Corals have evolved as optimized photon augmentation systems, prompting space-efficient microalgal growth and outstanding photosynthetic quantum efficiencies.
Scientists at the University of Cambridge are looking for methods to copy and mimic these strategies from nature for commercial applications.
To do so, scientists have developed 3D printed coral-inspired structures that can grow dense populations of microscopic algae, pave the way towards new bio-inspired materials and their applications for coral conservation.
Scientists 3D printed coral structures using a rapid 3D bioprinting technique. They then used the structures as incubators for algae growth. They tried different kinds of microalgae and discovered growth rates were 100x higher than in standard liquid growth mediums.
The technique can reproduce detailed structures that mimic the complex designs and functions of living tissues. Furthermore, it can print structures with micrometer-scale resolution in just minutes.
Co-senior author Professor Shaochen Chen, from UC San Diego, said, “This is critical for replicating structures with live cells. Most of these cells will die if we were to use traditional extrusion-based or inkjet processes because these methods take hours. It would be like keeping a fish out of the water; the cells that we work with won’t survive if kept too long out of their culture media. Our process is high throughput and offers really fast printing speeds, so it’s compatible with human cells, animal cells, and even algae cells in this case.”

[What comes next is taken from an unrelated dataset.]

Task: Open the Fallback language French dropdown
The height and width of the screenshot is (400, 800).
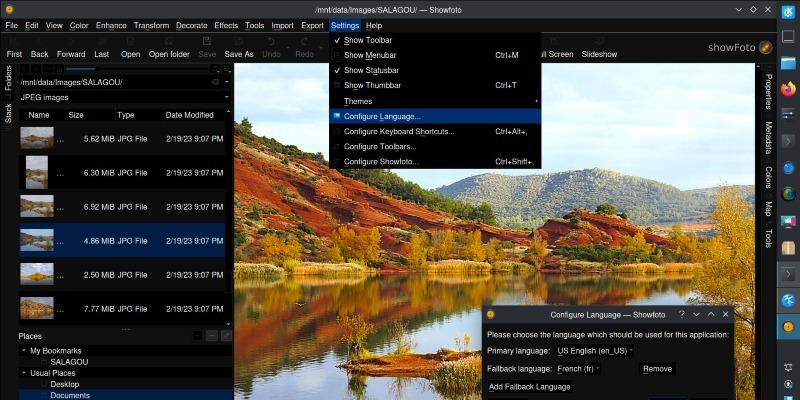Action: pyautogui.click(x=576, y=369)
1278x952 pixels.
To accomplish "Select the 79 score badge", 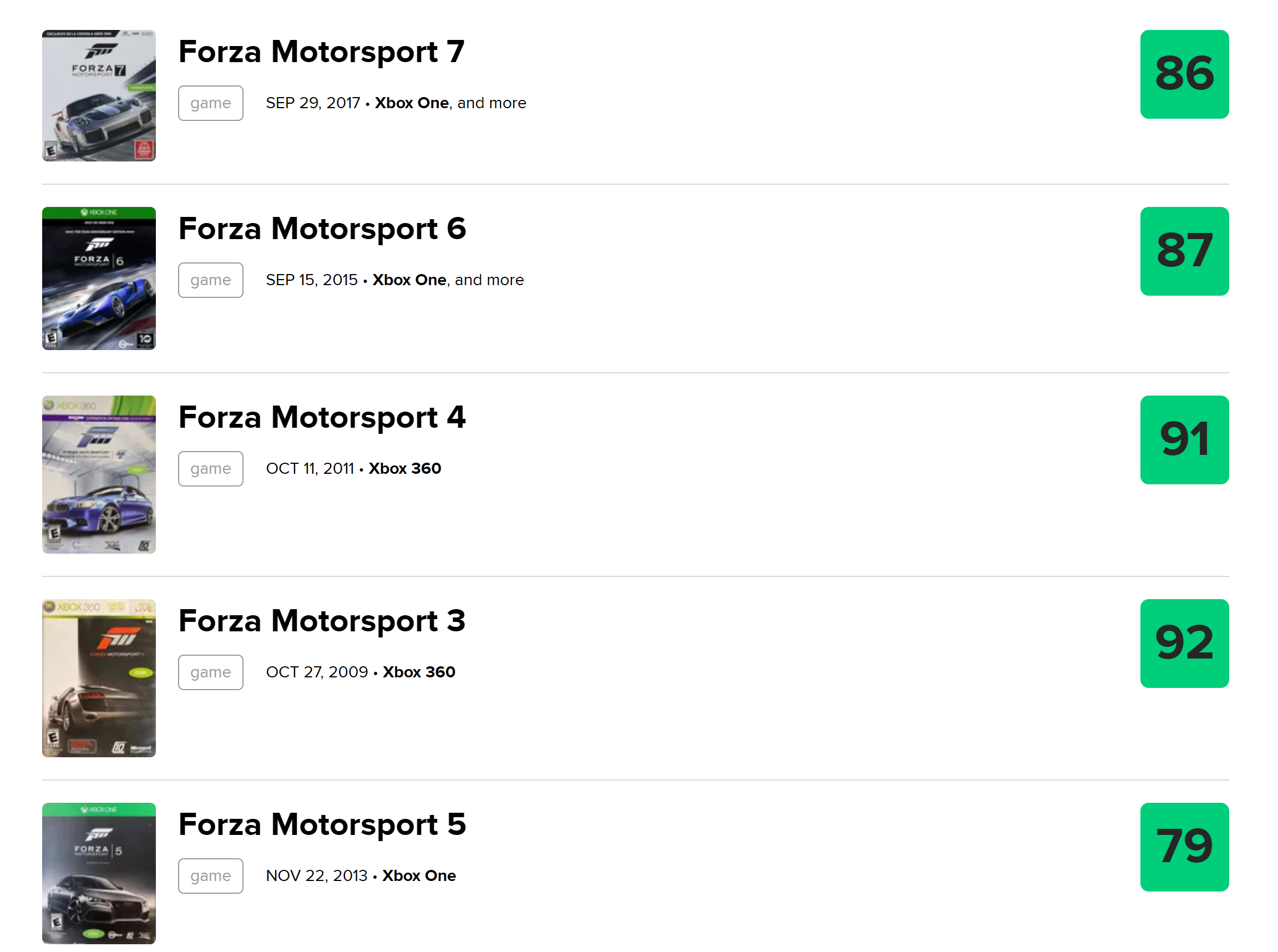I will click(1185, 847).
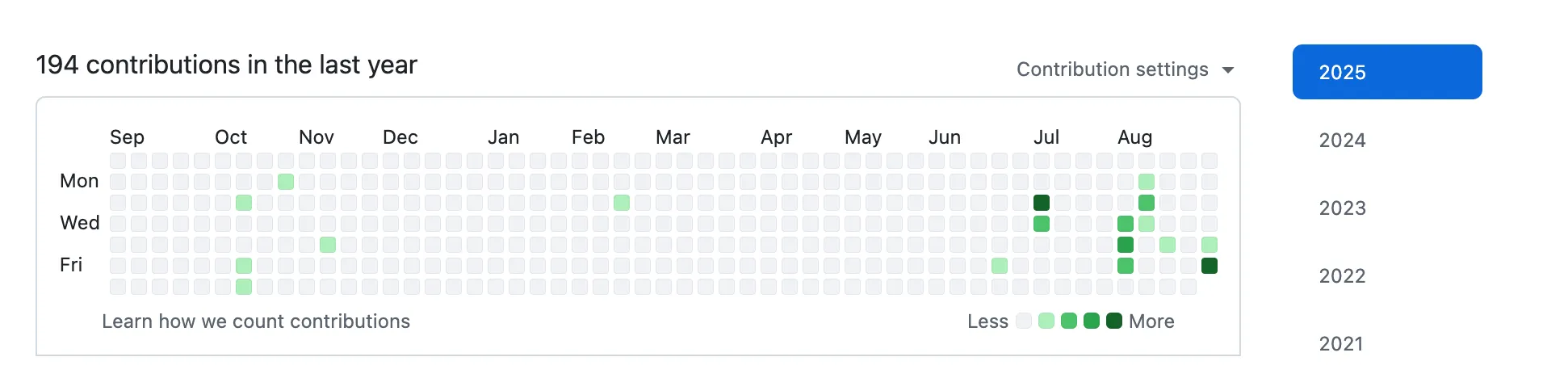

Co-senior author Dr. Silvia Vignolini, also from Cambridge’s Department of Chemistry, said, “We developed an artificial coral tissue and skeleton with a combination of polymer gels and hydrogels doped with cellulose nanomaterials to mimic the optical properties of living corals. Cellulose is an abundant biopolymer; it is excellent at scattering light, and we used it to optimize the delivery of light into photosynthetic algae.”
The team used an optical analog to ultrasound, called optical coherence tomography, to scan living corals and utilize the models for their 3D printed designs. The custom-made 3D bioprinter uses light to print coral micro-scale structures in seconds. The printed coral copies natural coral structures and light-harvesting properties, creating an artificial host-microenvironment for the living microalgae.
First author Dr. Daniel Wangpraseurt, a Marie Curie Fellow from Cambridge’s Department of Chemistry said, “By copying the host microhabitat, we can also use our 3D bioprinted corals as a model system for the coral-algal symbiosis, which is urgently needed to understand the breakdown of the symbiosis during coral reef decline.”
“There are many different applications for our new technology. We have recently created a company, called mantaz, that uses coral-inspired light-harvesting approaches to cultivate algae for bioproducts in developing countries. We hope that our technique will be scalable so it can have a real impact on the algal biosector and ultimately reduce greenhouse gas emissions that are responsible for coral reef death.”